▸ WHAT TO WORK ON: Express every line of the data below as a Markdown table with the columns No and Line, numbering the rows in order and omitting blank lines.

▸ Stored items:
-------

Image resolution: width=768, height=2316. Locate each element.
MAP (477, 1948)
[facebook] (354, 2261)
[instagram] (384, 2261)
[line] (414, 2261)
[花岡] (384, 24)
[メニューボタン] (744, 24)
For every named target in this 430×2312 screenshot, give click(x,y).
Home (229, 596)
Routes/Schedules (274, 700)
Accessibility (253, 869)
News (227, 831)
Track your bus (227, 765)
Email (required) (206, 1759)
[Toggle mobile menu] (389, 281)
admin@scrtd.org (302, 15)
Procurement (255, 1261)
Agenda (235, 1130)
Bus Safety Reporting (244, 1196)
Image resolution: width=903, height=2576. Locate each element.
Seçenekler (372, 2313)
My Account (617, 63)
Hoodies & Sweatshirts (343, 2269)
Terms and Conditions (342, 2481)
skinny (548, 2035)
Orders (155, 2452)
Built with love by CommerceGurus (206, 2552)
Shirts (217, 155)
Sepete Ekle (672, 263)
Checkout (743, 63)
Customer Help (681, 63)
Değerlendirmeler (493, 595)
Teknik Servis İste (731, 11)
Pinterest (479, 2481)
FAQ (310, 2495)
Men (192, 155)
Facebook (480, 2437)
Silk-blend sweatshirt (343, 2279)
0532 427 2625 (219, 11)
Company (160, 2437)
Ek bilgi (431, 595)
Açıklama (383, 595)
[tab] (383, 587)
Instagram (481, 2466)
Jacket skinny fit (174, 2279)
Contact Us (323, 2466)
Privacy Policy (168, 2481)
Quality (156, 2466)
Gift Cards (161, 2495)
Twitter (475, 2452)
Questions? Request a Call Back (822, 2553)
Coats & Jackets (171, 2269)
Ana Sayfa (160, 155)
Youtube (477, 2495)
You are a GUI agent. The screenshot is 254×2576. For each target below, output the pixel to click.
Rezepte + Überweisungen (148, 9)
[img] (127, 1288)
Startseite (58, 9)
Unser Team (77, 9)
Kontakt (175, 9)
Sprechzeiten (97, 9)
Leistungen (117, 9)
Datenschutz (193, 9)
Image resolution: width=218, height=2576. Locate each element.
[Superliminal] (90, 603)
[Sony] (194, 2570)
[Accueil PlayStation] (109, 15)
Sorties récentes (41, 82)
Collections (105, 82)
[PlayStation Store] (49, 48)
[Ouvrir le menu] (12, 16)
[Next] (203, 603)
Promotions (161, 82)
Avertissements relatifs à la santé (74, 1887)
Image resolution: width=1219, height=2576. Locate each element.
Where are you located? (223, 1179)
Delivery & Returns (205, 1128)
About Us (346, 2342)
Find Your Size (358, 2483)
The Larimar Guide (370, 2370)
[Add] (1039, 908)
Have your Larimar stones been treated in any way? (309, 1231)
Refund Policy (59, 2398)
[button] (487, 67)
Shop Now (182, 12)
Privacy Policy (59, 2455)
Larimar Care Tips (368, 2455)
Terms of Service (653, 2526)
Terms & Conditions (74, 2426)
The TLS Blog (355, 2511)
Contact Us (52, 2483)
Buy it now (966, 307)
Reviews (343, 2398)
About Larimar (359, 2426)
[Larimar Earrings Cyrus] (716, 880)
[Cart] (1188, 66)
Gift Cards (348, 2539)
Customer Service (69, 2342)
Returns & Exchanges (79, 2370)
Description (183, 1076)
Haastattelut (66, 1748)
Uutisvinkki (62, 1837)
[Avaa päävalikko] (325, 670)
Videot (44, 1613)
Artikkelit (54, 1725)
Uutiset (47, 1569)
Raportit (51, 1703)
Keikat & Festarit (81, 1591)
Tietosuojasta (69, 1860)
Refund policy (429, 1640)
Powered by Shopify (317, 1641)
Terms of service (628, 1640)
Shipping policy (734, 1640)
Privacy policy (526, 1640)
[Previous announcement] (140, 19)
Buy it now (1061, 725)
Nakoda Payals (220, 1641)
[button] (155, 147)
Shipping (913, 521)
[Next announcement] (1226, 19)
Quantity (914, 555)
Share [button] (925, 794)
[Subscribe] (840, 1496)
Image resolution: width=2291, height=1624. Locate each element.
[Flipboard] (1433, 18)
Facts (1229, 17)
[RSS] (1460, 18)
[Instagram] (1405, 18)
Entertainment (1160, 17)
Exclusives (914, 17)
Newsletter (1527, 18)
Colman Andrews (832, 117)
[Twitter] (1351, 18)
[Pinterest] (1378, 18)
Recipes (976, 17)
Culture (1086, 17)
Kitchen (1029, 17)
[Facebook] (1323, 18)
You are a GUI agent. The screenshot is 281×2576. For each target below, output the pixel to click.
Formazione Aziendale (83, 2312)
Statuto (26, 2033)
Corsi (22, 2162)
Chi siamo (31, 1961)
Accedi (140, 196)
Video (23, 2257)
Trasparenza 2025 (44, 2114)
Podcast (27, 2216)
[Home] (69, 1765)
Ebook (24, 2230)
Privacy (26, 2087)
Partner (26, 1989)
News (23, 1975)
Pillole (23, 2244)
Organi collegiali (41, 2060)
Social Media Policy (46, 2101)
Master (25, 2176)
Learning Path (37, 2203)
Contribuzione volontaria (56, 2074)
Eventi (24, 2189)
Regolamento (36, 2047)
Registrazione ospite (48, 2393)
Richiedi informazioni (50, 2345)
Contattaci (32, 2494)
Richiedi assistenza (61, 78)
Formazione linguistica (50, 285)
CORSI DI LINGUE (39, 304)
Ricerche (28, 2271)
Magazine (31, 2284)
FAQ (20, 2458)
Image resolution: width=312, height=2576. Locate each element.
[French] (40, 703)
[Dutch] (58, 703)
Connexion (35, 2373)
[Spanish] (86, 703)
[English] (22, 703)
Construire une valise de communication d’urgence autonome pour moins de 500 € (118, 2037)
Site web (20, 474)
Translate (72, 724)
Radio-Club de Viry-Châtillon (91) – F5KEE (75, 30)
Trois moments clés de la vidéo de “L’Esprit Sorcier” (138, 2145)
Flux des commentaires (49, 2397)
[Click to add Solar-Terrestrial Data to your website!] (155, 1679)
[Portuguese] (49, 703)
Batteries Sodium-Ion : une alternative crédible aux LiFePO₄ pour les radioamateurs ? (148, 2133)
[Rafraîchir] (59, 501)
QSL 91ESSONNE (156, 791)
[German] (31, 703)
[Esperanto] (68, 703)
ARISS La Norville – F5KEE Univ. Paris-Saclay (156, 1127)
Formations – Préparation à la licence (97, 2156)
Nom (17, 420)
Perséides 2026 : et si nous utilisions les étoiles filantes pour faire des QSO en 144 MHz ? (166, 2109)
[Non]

-------

▸ PROBLEM SOLUTION:
| No | Line |
|---|---|
| 1 | Image resolution: width=768, height=2316. Locate each element. |
| 2 | MAP (477, 1948) |
| 3 | [facebook] (354, 2261) |
| 4 | [instagram] (384, 2261) |
| 5 | [line] (414, 2261) |
| 6 | [花岡] (384, 24) |
| 7 | [メニューボタン] (744, 24) |
| 8 | For every named target in this 430×2312 screenshot, give click(x,y). |
| 9 | Home (229, 596) |
| 10 | Routes/Schedules (274, 700) |
| 11 | Accessibility (253, 869) |
| 12 | News (227, 831) |
| 13 | Track your bus (227, 765) |
| 14 | Email (required) (206, 1759) |
| 15 | [Toggle mobile menu] (389, 281) |
| 16 | admin@scrtd.org (302, 15) |
| 17 | Procurement (255, 1261) |
| 18 | Agenda (235, 1130) |
| 19 | Bus Safety Reporting (244, 1196) |
| 20 | Image resolution: width=903, height=2576. Locate each element. |
| 21 | Seçenekler (372, 2313) |
| 22 | My Account (617, 63) |
| 23 | Hoodies & Sweatshirts (343, 2269) |
| 24 | Terms and Conditions (342, 2481) |
| 25 | skinny (548, 2035) |
| 26 | Orders (155, 2452) |
| 27 | Built with love by CommerceGurus (206, 2552) |
| 28 | Shirts (217, 155) |
| 29 | Sepete Ekle (672, 263) |
| 30 | Checkout (743, 63) |
| 31 | Customer Help (681, 63) |
| 32 | Değerlendirmeler (493, 595) |
| 33 | Teknik Servis İste (731, 11) |
| 34 | Pinterest (479, 2481) |
| 35 | FAQ (310, 2495) |
| 36 | Men (192, 155) |
| 37 | Facebook (480, 2437) |
| 38 | Silk-blend sweatshirt (343, 2279) |
| 39 | 0532 427 2625 (219, 11) |
| 40 | Company (160, 2437) |
| 41 | Ek bilgi (431, 595) |
| 42 | Açıklama (383, 595) |
| 43 | [tab] (383, 587) |
| 44 | Instagram (481, 2466) |
| 45 | Jacket skinny fit (174, 2279) |
| 46 | Contact Us (323, 2466) |
| 47 | Privacy Policy (168, 2481) |
| 48 | Quality (156, 2466) |
| 49 | Gift Cards (161, 2495) |
| 50 | Twitter (475, 2452) |
| 51 | Questions? Request a Call Back (822, 2553) |
| 52 | Coats & Jackets (171, 2269) |
| 53 | Ana Sayfa (160, 155) |
| 54 | Youtube (477, 2495) |
| 55 | You are a GUI agent. The screenshot is 254×2576. For each target below, output the pixel to click. |
| 56 | Rezepte + Überweisungen (148, 9) |
| 57 | [img] (127, 1288) |
| 58 | Startseite (58, 9) |
| 59 | Unser Team (77, 9) |
| 60 | Kontakt (175, 9) |
| 61 | Sprechzeiten (97, 9) |
| 62 | Leistungen (117, 9) |
| 63 | Datenschutz (193, 9) |
| 64 | Image resolution: width=218, height=2576. Locate each element. |
| 65 | [Superliminal] (90, 603) |
| 66 | [Sony] (194, 2570) |
| 67 | [Accueil PlayStation] (109, 15) |
| 68 | Sorties récentes (41, 82) |
| 69 | Collections (105, 82) |
| 70 | [PlayStation Store] (49, 48) |
| 71 | [Ouvrir le menu] (12, 16) |
| 72 | [Next] (203, 603) |
| 73 | Promotions (161, 82) |
| 74 | Avertissements relatifs à la santé (74, 1887) |
| 75 | Image resolution: width=1219, height=2576. Locate each element. |
| 76 | Where are you located? (223, 1179) |
| 77 | Delivery & Returns (205, 1128) |
| 78 | About Us (346, 2342) |
| 79 | Find Your Size (358, 2483) |
| 80 | The Larimar Guide (370, 2370) |
| 81 | [Add] (1039, 908) |
| 82 | Have your Larimar stones been treated in any way? (309, 1231) |
| 83 | Refund Policy (59, 2398) |
| 84 | [button] (487, 67) |
| 85 | Shop Now (182, 12) |
| 86 | Privacy Policy (59, 2455) |
| 87 | Larimar Care Tips (368, 2455) |
| 88 | Terms of Service (653, 2526) |
| 89 | Terms & Conditions (74, 2426) |
| 90 | The TLS Blog (355, 2511) |
| 91 | Contact Us (52, 2483) |
| 92 | Buy it now (966, 307) |
| 93 | Reviews (343, 2398) |
| 94 | About Larimar (359, 2426) |
| 95 | [Larimar Earrings Cyrus] (716, 880) |
| 96 | [Cart] (1188, 66) |
| 97 | Gift Cards (348, 2539) |
| 98 | Customer Service (69, 2342) |
| 99 | Returns & Exchanges (79, 2370) |
| 100 | Description (183, 1076) |
| 101 | Haastattelut (66, 1748) |
| 102 | Uutisvinkki (62, 1837) |
| 103 | [Avaa päävalikko] (325, 670) |
| 104 | Videot (44, 1613) |
| 105 | Artikkelit (54, 1725) |
| 106 | Uutiset (47, 1569) |
| 107 | Raportit (51, 1703) |
| 108 | Keikat & Festarit (81, 1591) |
| 109 | Tietosuojasta (69, 1860) |
| 110 | Refund policy (429, 1640) |
| 111 | Powered by Shopify (317, 1641) |
| 112 | Terms of service (628, 1640) |
| 113 | Shipping policy (734, 1640) |
| 114 | Privacy policy (526, 1640) |
| 115 | [Previous announcement] (140, 19) |
| 116 | Buy it now (1061, 725) |
| 117 | Nakoda Payals (220, 1641) |
| 118 | [button] (155, 147) |
| 119 | Shipping (913, 521) |
| 120 | [Next announcement] (1226, 19) |
| 121 | Quantity (914, 555) |
| 122 | Share [button] (925, 794) |
| 123 | [Subscribe] (840, 1496) |
| 124 | Image resolution: width=2291, height=1624. Locate each element. |
| 125 | [Flipboard] (1433, 18) |
| 126 | Facts (1229, 17) |
| 127 | [RSS] (1460, 18) |
| 128 | [Instagram] (1405, 18) |
| 129 | Entertainment (1160, 17) |
| 130 | Exclusives (914, 17) |
| 131 | Newsletter (1527, 18) |
| 132 | Colman Andrews (832, 117) |
| 133 | [Twitter] (1351, 18) |
| 134 | [Pinterest] (1378, 18) |
| 135 | Recipes (976, 17) |
| 136 | Culture (1086, 17) |
| 137 | Kitchen (1029, 17) |
| 138 | [Facebook] (1323, 18) |
| 139 | You are a GUI agent. The screenshot is 281×2576. For each target below, output the pixel to click. |
| 140 | Formazione Aziendale (83, 2312) |
| 141 | Statuto (26, 2033) |
| 142 | Corsi (22, 2162) |
| 143 | Chi siamo (31, 1961) |
| 144 | Accedi (140, 196) |
| 145 | Video (23, 2257) |
| 146 | Trasparenza 2025 (44, 2114) |
| 147 | Podcast (27, 2216) |
| 148 | [Home] (69, 1765) |
| 149 | Ebook (24, 2230) |
| 150 | Privacy (26, 2087) |
| 151 | Partner (26, 1989) |
| 152 | News (23, 1975) |
| 153 | Pillole (23, 2244) |
| 154 | Organi collegiali (41, 2060) |
| 155 | Social Media Policy (46, 2101) |
| 156 | Master (25, 2176) |
| 157 | Learning Path (37, 2203) |
| 158 | Contribuzione volontaria (56, 2074) |
| 159 | Eventi (24, 2189) |
| 160 | Regolamento (36, 2047) |
| 161 | Registrazione ospite (48, 2393) |
| 162 | Richiedi informazioni (50, 2345) |
| 163 | Contattaci (32, 2494) |
| 164 | Richiedi assistenza (61, 78) |
| 165 | Formazione linguistica (50, 285) |
| 166 | CORSI DI LINGUE (39, 304) |
| 167 | Ricerche (28, 2271) |
| 168 | Magazine (31, 2284) |
| 169 | FAQ (20, 2458) |
| 170 | Image resolution: width=312, height=2576. Locate each element. |
| 171 | [French] (40, 703) |
| 172 | [Dutch] (58, 703) |
| 173 | Connexion (35, 2373) |
| 174 | [Spanish] (86, 703) |
| 175 | [English] (22, 703) |
| 176 | Construire une valise de communication d’urgence autonome pour moins de 500 € (118, 2037) |
| 177 | Site web (20, 474) |
| 178 | Translate (72, 724) |
| 179 | Radio-Club de Viry-Châtillon (91) – F5KEE (75, 30) |
| 180 | Trois moments clés de la vidéo de “L’Esprit Sorcier” (138, 2145) |
| 181 | Flux des commentaires (49, 2397) |
| 182 | [Click to add Solar-Terrestrial Data to your website!] (155, 1679) |
| 183 | [Portuguese] (49, 703) |
| 184 | Batteries Sodium-Ion : une alternative crédible aux LiFePO₄ pour les radioamateurs ? (148, 2133) |
| 185 | [Rafraîchir] (59, 501) |
| 186 | QSL 91ESSONNE (156, 791) |
| 187 | [German] (31, 703) |
| 188 | [Esperanto] (68, 703) |
| 189 | ARISS La Norville – F5KEE Univ. Paris-Saclay (156, 1127) |
| 190 | Formations – Préparation à la licence (97, 2156) |
| 191 | Nom (17, 420) |
| 192 | Perséides 2026 : et si nous utilisions les étoiles filantes pour faire des QSO en 144 MHz ? (166, 2109) |
| 193 | [Non] |